## Records from a data collection
·····

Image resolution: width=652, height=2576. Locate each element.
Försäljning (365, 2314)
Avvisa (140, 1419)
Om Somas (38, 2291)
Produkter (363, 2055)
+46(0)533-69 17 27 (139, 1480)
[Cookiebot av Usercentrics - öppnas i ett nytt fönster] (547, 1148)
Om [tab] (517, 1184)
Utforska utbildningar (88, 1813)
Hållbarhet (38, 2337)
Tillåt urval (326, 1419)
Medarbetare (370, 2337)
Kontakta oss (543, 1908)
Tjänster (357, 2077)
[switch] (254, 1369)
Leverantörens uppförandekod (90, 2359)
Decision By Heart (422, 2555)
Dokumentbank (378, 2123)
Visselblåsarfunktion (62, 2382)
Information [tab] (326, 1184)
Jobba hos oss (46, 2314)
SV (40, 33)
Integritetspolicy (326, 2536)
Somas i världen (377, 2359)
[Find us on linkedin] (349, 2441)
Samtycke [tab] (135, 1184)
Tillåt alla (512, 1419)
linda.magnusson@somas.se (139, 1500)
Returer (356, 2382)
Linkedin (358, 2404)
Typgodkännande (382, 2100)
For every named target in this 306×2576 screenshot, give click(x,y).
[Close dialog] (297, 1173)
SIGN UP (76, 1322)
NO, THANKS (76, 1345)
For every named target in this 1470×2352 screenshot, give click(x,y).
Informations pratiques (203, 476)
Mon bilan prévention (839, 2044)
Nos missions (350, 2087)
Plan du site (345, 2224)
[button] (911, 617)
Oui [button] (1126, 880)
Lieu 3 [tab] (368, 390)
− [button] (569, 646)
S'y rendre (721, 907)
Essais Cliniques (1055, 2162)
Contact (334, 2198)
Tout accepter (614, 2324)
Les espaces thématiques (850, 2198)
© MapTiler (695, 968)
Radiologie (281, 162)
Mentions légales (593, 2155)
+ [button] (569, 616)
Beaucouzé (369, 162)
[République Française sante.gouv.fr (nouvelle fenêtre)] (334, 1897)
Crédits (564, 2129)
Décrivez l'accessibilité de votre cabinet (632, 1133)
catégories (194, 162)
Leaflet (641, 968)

·····

## Task prompt
Copy the line containing "Medarbetare (370, 2337)" and every line after it, through the last line of the records. Include nothing else.

## Exercise response
Medarbetare (370, 2337)
Kontakta oss (543, 1908)
Tjänster (357, 2077)
[switch] (254, 1369)
Leverantörens uppförandekod (90, 2359)
Decision By Heart (422, 2555)
Dokumentbank (378, 2123)
Visselblåsarfunktion (62, 2382)
Information [tab] (326, 1184)
Jobba hos oss (46, 2314)
SV (40, 33)
Integritetspolicy (326, 2536)
Somas i världen (377, 2359)
[Find us on linkedin] (349, 2441)
Samtycke [tab] (135, 1184)
Tillåt alla (512, 1419)
linda.magnusson@somas.se (139, 1500)
Returer (356, 2382)
Linkedin (358, 2404)
Typgodkännande (382, 2100)
For every named target in this 306×2576 screenshot, give click(x,y).
[Close dialog] (297, 1173)
SIGN UP (76, 1322)
NO, THANKS (76, 1345)
For every named target in this 1470×2352 screenshot, give click(x,y).
Informations pratiques (203, 476)
Mon bilan prévention (839, 2044)
Nos missions (350, 2087)
Plan du site (345, 2224)
[button] (911, 617)
Oui [button] (1126, 880)
Lieu 3 [tab] (368, 390)
− [button] (569, 646)
S'y rendre (721, 907)
Essais Cliniques (1055, 2162)
Contact (334, 2198)
Tout accepter (614, 2324)
Les espaces thématiques (850, 2198)
© MapTiler (695, 968)
Radiologie (281, 162)
Mentions légales (593, 2155)
+ [button] (569, 616)
Beaucouzé (369, 162)
[République Française sante.gouv.fr (nouvelle fenêtre)] (334, 1897)
Crédits (564, 2129)
Décrivez l'accessibilité de votre cabinet (632, 1133)
catégories (194, 162)
Leaflet (641, 968)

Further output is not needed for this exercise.